_INSTRUCTIONS FOR THE TASK_. Start at the line holding "effectspedals (757, 704)". Write out that line and each one after it to the end of the data, unchanged.
---- RECORDED DATA
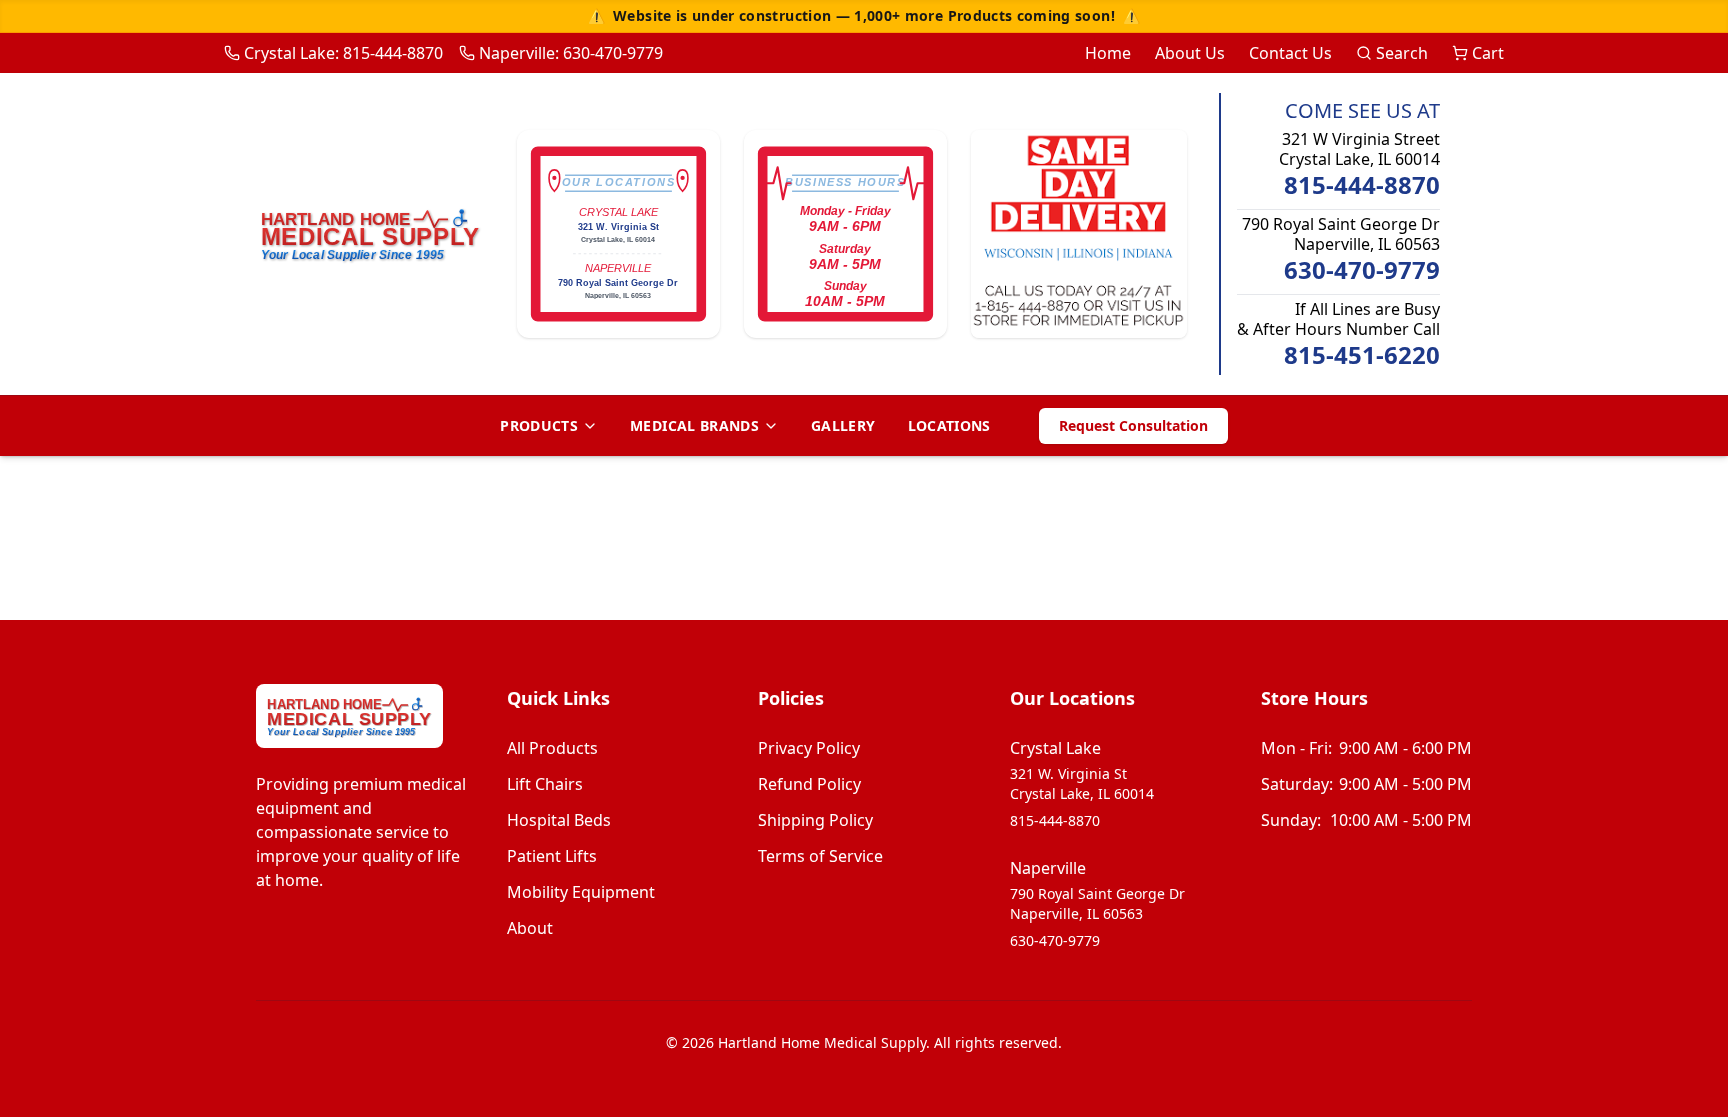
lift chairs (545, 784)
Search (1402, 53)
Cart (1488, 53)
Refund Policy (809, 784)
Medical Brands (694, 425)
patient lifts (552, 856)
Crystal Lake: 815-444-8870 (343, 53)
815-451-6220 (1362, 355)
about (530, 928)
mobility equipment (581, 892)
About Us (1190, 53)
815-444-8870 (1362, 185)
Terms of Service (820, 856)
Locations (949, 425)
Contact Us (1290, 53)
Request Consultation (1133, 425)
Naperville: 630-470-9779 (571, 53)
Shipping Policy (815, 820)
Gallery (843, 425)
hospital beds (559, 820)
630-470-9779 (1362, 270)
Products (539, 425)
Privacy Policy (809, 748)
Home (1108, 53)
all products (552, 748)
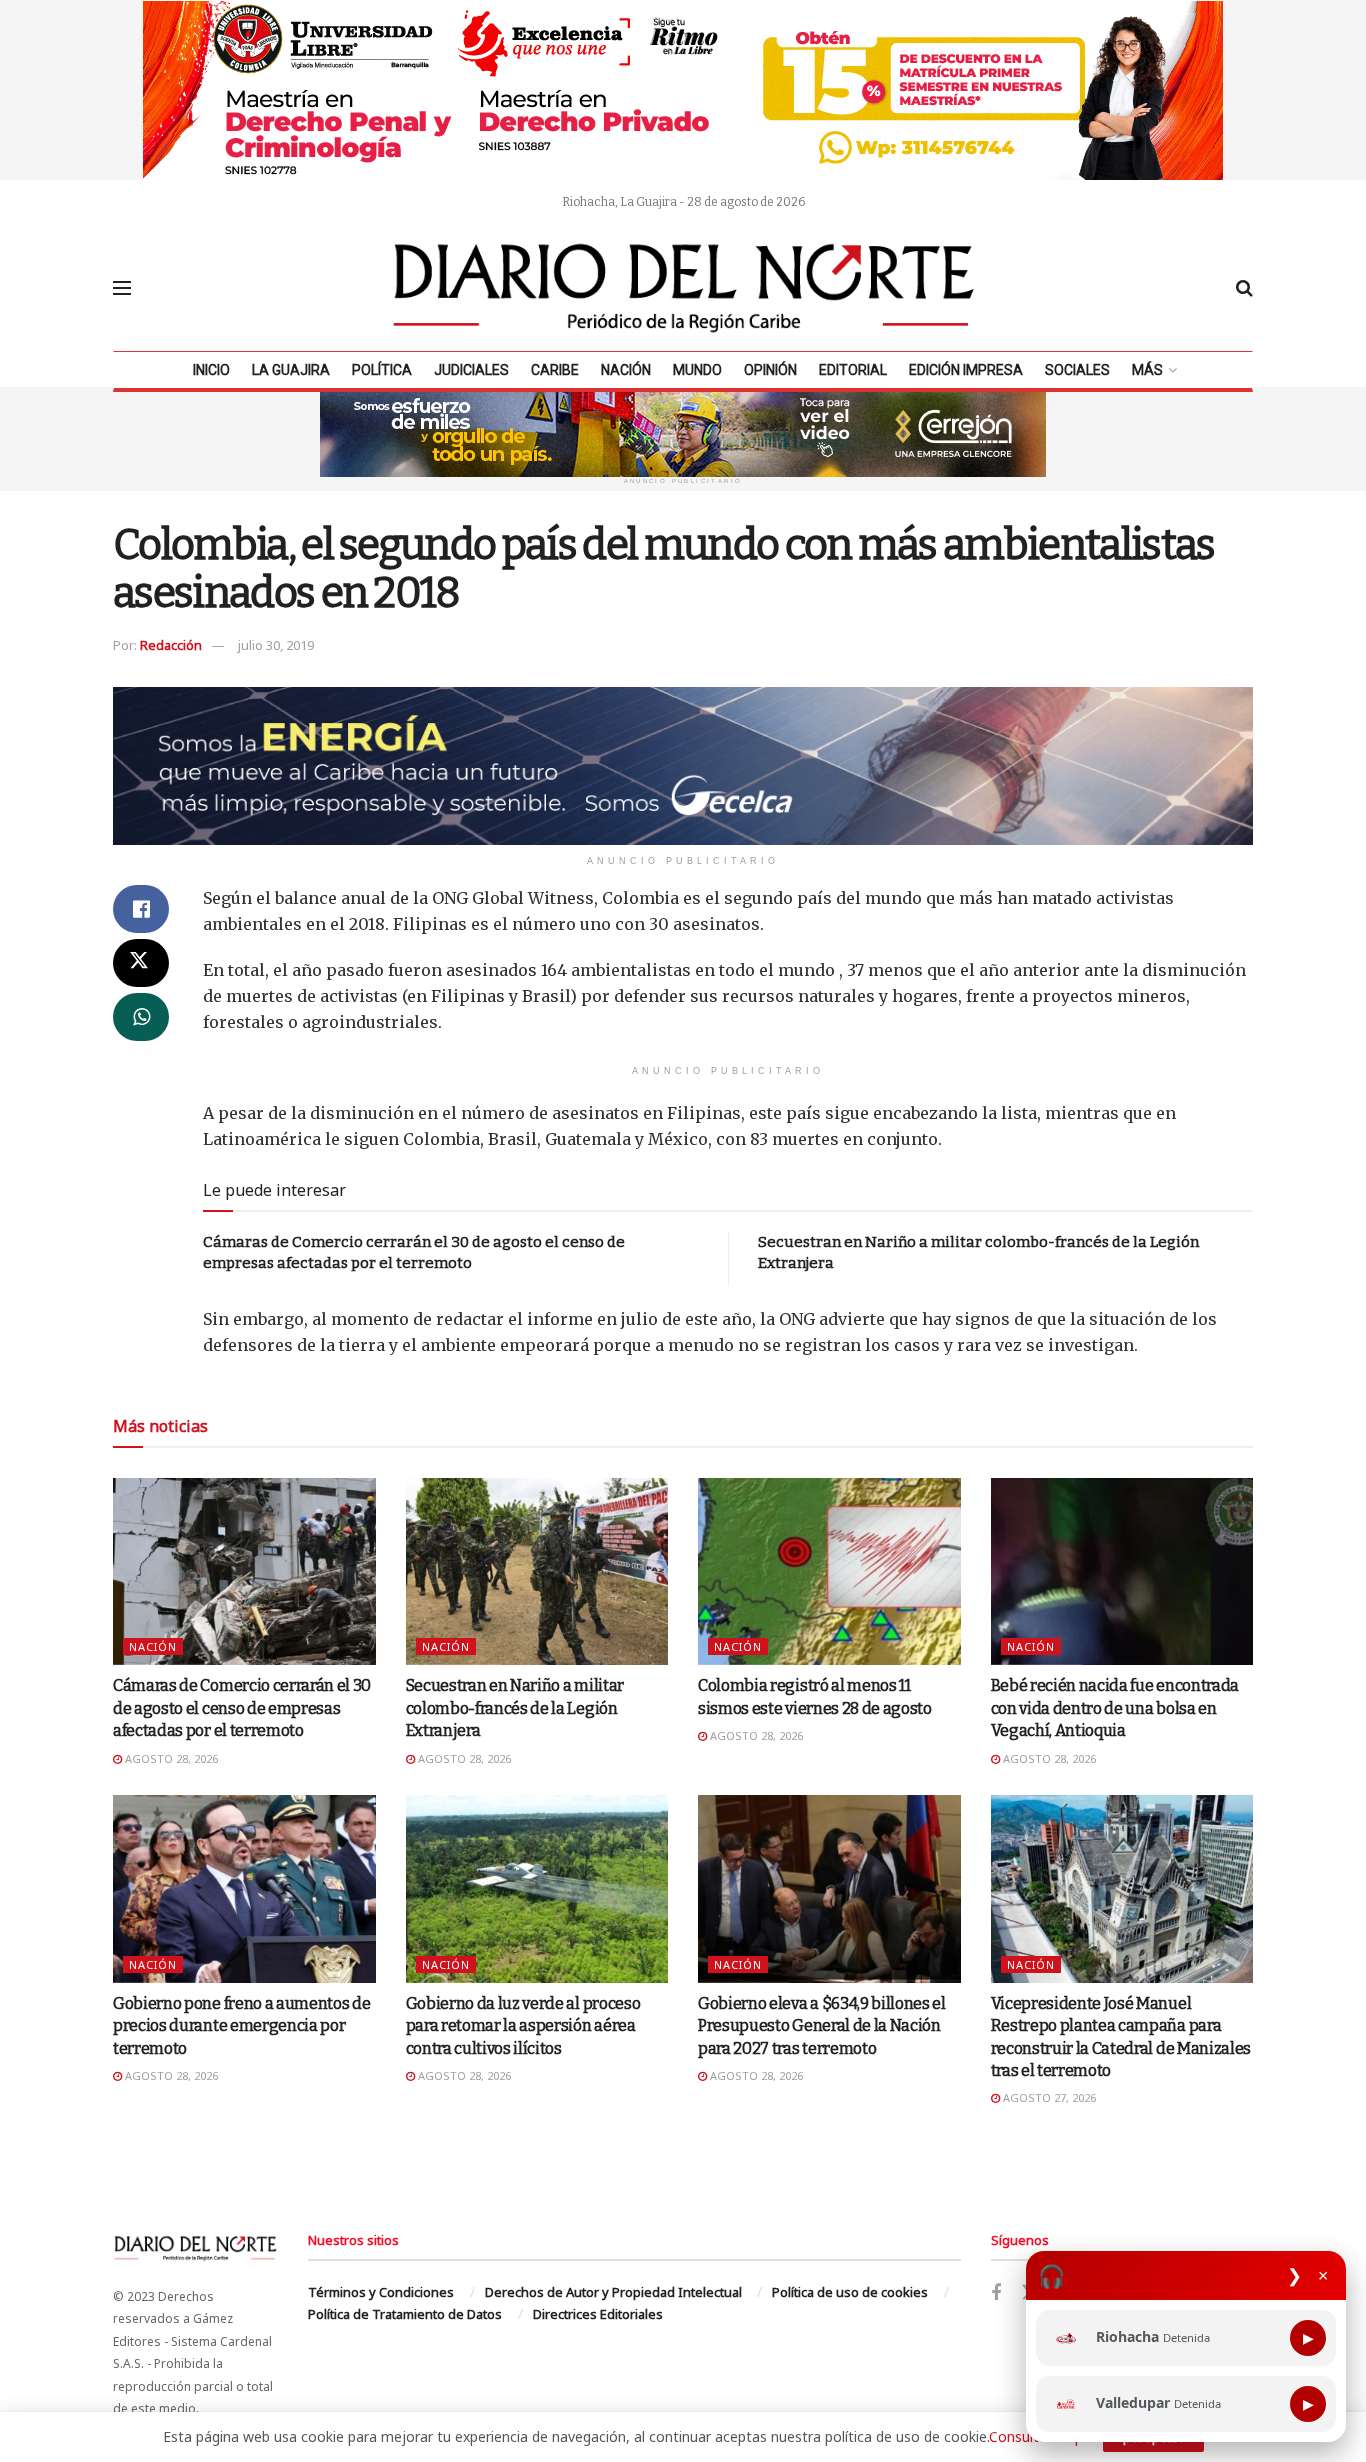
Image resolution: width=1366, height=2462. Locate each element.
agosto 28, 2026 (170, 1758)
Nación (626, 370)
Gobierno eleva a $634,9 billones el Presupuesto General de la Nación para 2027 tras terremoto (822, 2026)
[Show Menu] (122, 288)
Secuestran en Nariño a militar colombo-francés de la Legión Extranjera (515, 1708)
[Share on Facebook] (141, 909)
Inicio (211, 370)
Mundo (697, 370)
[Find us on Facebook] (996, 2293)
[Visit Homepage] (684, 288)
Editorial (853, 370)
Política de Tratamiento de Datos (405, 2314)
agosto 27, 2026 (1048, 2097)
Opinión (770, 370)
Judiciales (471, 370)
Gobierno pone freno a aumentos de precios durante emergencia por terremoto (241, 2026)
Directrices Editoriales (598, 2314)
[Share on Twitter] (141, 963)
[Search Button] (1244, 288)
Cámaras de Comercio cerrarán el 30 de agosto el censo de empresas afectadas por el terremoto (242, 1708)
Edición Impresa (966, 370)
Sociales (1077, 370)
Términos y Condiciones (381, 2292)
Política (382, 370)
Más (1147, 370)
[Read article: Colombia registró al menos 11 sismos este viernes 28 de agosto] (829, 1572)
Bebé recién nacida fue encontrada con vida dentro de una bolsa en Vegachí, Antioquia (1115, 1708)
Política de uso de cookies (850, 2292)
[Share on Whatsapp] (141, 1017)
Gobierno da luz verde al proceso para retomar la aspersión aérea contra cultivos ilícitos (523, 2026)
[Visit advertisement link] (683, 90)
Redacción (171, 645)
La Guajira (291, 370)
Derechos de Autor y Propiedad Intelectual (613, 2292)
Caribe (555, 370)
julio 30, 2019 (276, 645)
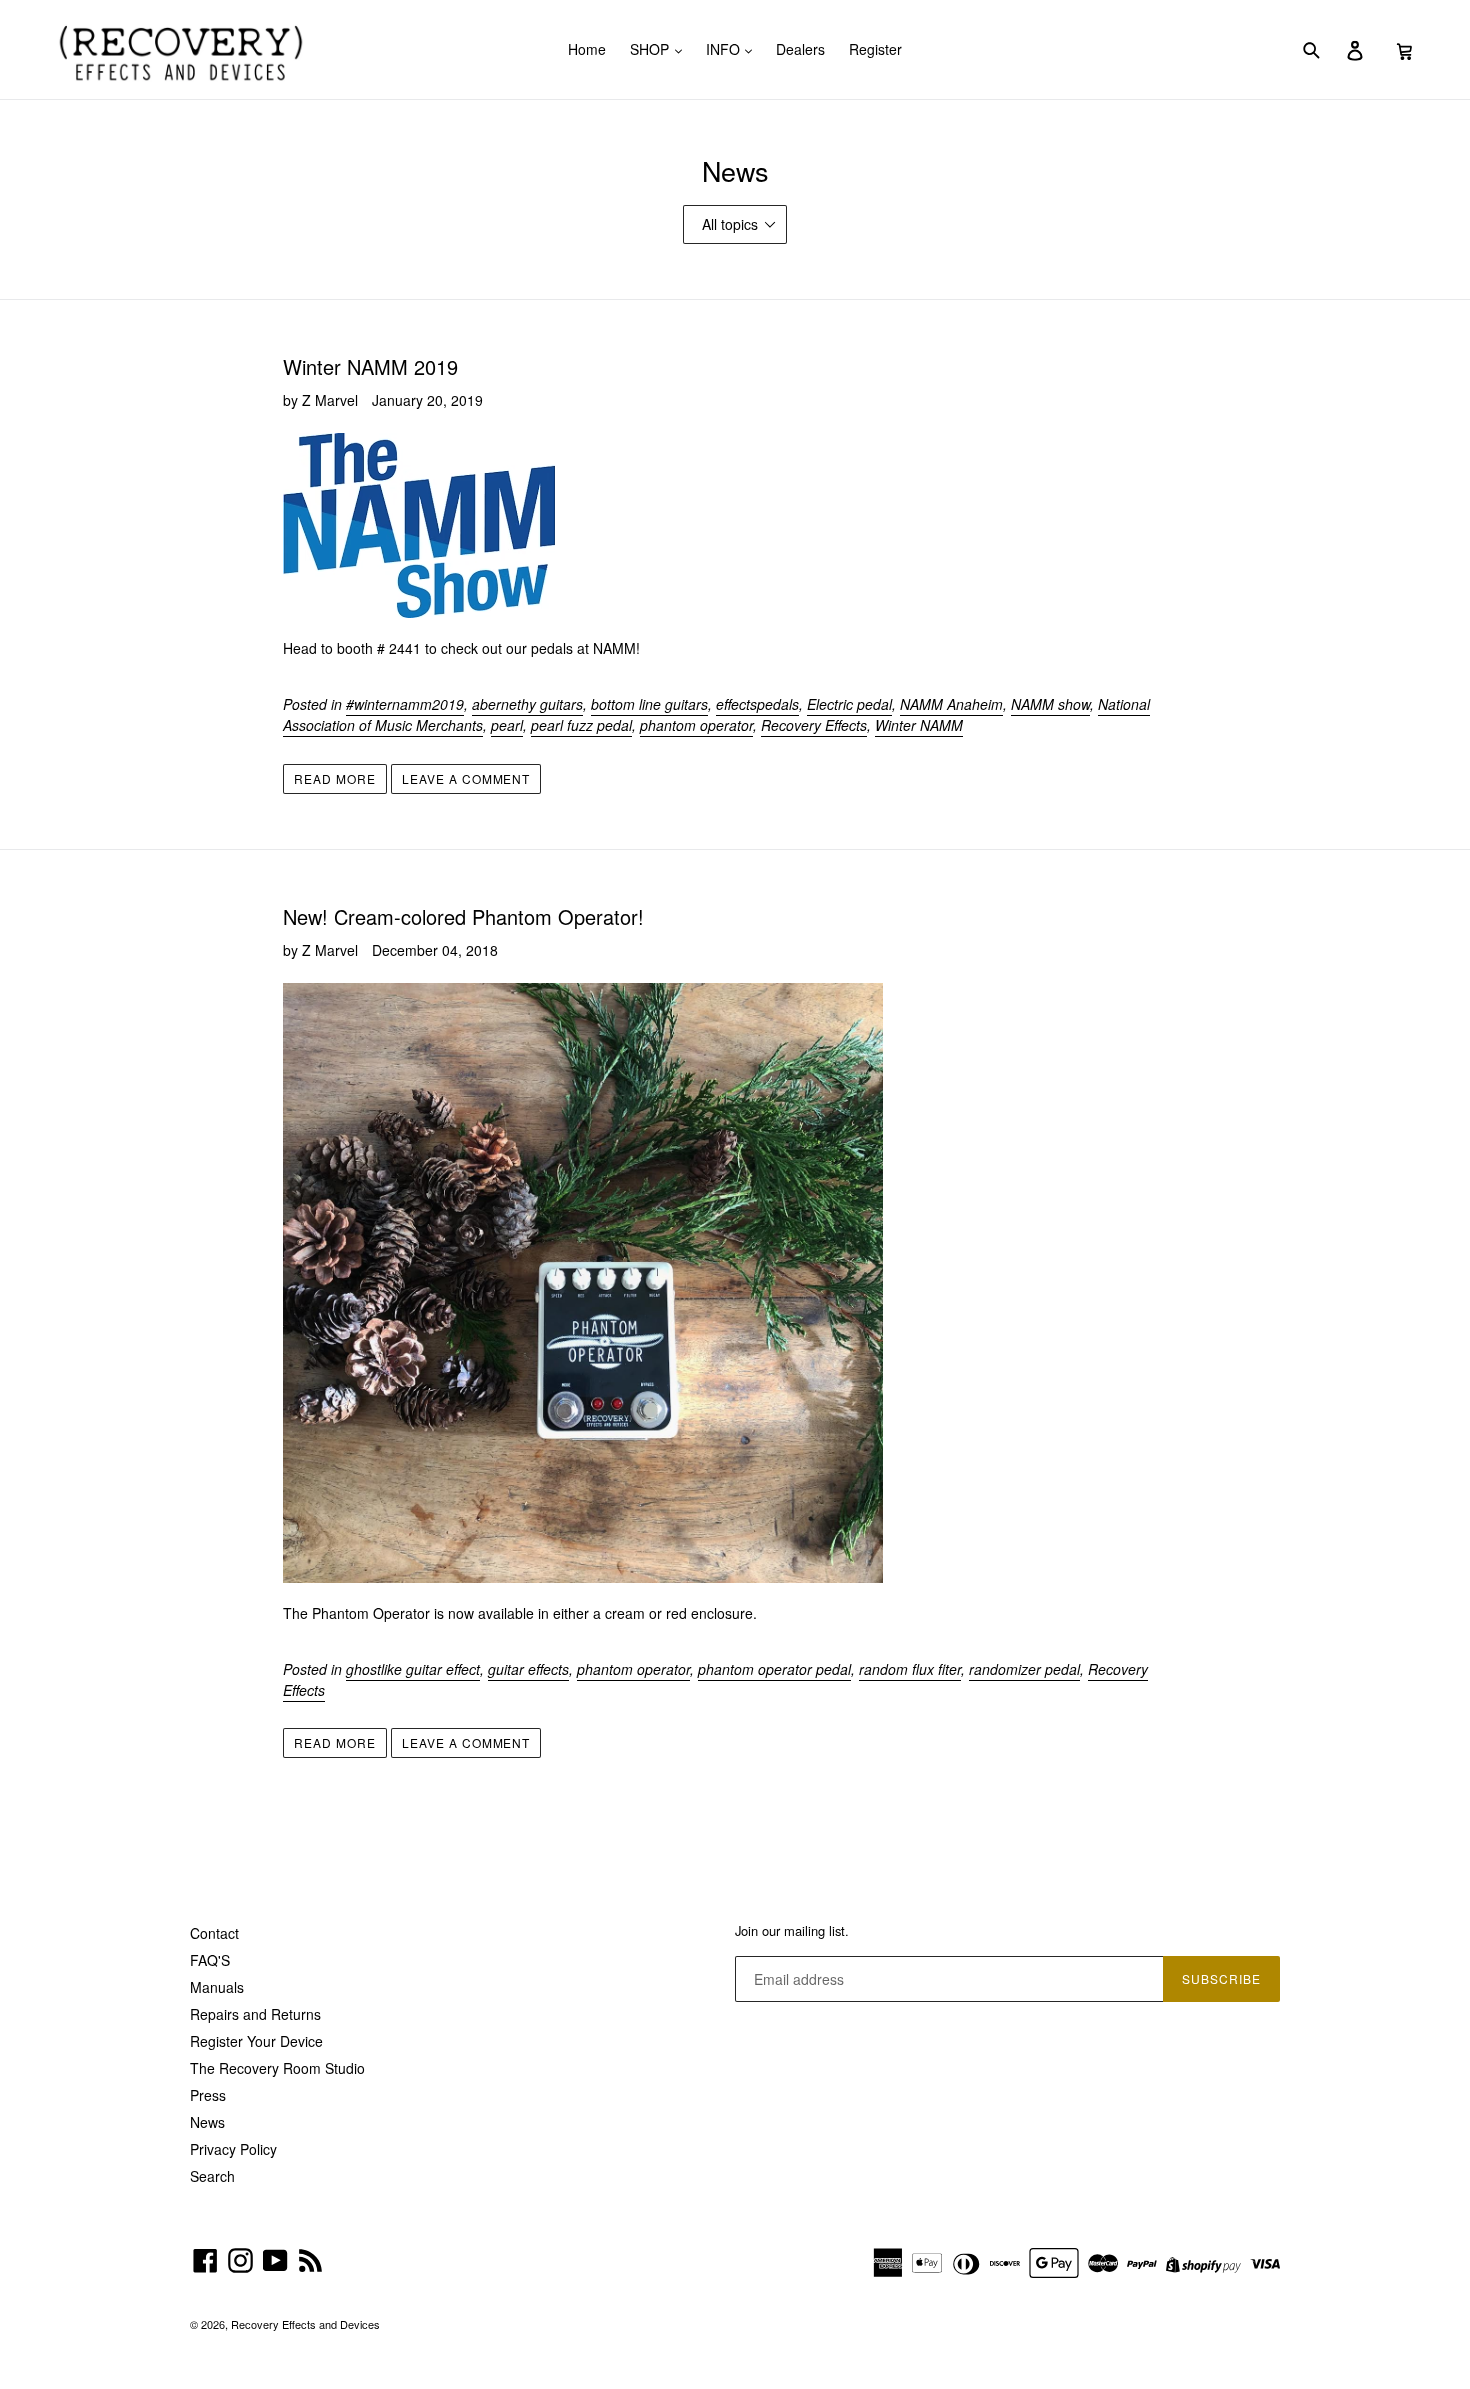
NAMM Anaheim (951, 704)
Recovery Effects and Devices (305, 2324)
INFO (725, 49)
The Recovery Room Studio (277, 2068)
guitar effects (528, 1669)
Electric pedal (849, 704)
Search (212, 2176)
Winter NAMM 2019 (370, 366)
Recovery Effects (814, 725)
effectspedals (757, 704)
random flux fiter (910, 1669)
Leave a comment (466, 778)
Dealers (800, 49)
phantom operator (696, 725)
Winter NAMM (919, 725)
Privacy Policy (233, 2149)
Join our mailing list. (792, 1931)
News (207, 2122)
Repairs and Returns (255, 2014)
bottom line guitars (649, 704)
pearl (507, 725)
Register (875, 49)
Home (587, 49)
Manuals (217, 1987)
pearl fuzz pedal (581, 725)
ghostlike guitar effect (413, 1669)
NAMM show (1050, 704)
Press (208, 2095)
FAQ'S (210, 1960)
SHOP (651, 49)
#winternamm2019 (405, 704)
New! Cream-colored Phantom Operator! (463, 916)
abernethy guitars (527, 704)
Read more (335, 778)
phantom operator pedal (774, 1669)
--------
_ANSWER FOR THIS EXERCISE_.
effectspedals (757, 704)
random flux fiter (910, 1669)
Leave a comment (466, 778)
Dealers (800, 49)
phantom operator (696, 725)
Winter NAMM (919, 725)
Privacy Policy (233, 2149)
Join our mailing list. (792, 1931)
News (207, 2122)
Repairs and Returns (255, 2014)
bottom line guitars (649, 704)
pearl (507, 725)
Register (875, 49)
Home (587, 49)
Manuals (217, 1987)
pearl fuzz pedal (581, 725)
ghostlike guitar effect (413, 1669)
NAMM show (1050, 704)
Press (208, 2095)
FAQ'S (210, 1960)
SHOP (651, 49)
#winternamm2019 (405, 704)
New! Cream-colored Phantom Operator! (463, 916)
abernethy guitars (527, 704)
Read more (335, 778)
phantom operator pedal (774, 1669)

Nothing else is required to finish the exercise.